After numerous close battles between them over the years, Roger Federer will enjoy what he called a “special moment” by partnering Rafael Nadal for the final match of his career.
Federer, who will retire from tennis after this week’s Laver Cup, confirmed he would play just one doubles match at London’s O2 Arena on Friday, the final event of his long and decorated career.
And on Thursday, it was announced that the Swiss star would be partnering Nadal, 18 years after they first met on the ATP Tour in Miami.
The pair have met 40 times in their careers, including nine Grand Slam finals, and have also played together at the 2017 Laver Cup.
“As we fought together, always having that respect for each other, our families, our coaching staffs, we always got along really well,” Federer told reporters on Wednesday when asked about the possibility to play alongside the Spaniard.
“Going through the careers that we’ve both had, coming out the other side and being able to have a good relationship, I think, maybe that’s a big message as well — not just in tennis, but in sports beyond.
“Because of that, I think it would be great.
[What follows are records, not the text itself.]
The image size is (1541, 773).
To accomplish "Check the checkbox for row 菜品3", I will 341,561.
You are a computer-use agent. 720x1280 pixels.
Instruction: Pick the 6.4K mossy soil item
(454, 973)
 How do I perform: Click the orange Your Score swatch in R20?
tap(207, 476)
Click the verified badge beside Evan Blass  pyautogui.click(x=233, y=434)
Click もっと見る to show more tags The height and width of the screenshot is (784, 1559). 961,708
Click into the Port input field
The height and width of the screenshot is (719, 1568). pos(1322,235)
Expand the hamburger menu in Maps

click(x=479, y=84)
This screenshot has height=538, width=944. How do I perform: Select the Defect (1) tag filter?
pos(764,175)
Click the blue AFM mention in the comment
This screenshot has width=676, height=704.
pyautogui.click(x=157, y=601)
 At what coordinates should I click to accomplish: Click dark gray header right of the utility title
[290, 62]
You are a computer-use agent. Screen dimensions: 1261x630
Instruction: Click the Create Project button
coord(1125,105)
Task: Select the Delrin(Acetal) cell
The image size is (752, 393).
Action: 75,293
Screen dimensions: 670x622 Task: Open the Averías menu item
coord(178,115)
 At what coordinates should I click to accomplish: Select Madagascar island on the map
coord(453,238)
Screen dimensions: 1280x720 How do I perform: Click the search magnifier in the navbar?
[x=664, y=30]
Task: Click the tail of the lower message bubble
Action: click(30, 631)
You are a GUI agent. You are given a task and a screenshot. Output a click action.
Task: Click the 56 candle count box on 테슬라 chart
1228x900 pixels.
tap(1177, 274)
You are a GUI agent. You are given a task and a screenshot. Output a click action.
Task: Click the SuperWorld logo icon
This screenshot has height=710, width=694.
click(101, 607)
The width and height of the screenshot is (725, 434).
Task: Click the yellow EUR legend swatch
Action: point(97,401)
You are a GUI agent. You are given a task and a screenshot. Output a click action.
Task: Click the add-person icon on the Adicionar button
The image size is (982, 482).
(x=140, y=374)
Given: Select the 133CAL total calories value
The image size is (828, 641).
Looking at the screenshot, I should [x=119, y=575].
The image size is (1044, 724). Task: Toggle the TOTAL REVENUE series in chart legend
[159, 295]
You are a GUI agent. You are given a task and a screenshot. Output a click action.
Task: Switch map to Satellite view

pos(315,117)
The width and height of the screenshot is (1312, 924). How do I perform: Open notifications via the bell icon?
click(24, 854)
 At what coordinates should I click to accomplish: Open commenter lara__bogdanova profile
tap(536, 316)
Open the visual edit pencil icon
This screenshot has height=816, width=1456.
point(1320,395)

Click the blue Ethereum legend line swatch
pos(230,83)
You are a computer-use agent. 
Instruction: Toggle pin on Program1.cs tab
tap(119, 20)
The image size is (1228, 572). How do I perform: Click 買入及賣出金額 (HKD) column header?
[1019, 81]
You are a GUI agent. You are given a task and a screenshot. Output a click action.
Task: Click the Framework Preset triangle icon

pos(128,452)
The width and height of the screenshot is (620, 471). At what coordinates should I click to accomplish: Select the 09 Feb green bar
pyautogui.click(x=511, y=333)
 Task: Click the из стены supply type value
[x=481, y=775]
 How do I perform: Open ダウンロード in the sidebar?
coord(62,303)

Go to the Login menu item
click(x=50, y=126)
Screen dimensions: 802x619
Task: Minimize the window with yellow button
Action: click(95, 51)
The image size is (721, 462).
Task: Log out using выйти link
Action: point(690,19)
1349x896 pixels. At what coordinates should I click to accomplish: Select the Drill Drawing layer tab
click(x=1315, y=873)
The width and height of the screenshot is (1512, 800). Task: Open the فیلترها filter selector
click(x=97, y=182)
I don’t know if it’s going to happen, but I think it could obviously be a special moment.”
Nadal said in a press conference Thursday that he was “super excited” for Friday’s doubles match.
“After all the amazing things we shared together on and off the court, [to] Be part of this historic moment, it will be something yes, incredible and unforgettable for me,” said Nadal, “and yes, super excited, I hope I can have a good response time, play at a decent level and I hope that together can. create a good moment and maybe win a game.”
Federer and Nadal will face American pair Jack Sock and Frances Tiafoe on the first day of the Laver Cup on Friday.
Federer said he needed permission from European team captain Björn Borg and tournament organizers to play in just one doubles match at the Laver Cup this week.
In the competition, teams from Europe and the rest of the world face off in nine singles and three doubles matches over three days.
“Here I’m trying to prepare for one last doubles,” Federer said on Wednesday. “I’m nervous going in because I haven’t played in so long. I’m hoping I can be a little competitive.”
The 41-year-old has undergone multiple knee surgeries in recent years with his latest loss a straight sets loss to Hubert Hurkacz in the Wimbledon quarter-finals last year.
He said he had still planned to return to the sport next year two months ago before reaching the decision to retire.
“I just wanted to let the fans know that I’m not going to be a ghost,” Federer said when asked how he would stay involved in tennis after his retirement.
“I feel like tennis has given me too much, I’ve been around the game too long, I’ve fallen in love with too many things.
“I love seeing people again and that’s what I wanted to let the fans know – that you’ll see me again… What it could be, in what capacity, I don’t know. I still have to think about it a bit and give me time”.
Among the many accolades of his tennis career, Federer won 103 singles titles and 20 Grand Slam titles, second only to Nadal (22) and Novak Djokovic (21) on the men’s all-time list.
It became the no. 1 at the age of 36 and also spent a record 237 consecutive weeks at the top of the world rankings between 2004 and 2008.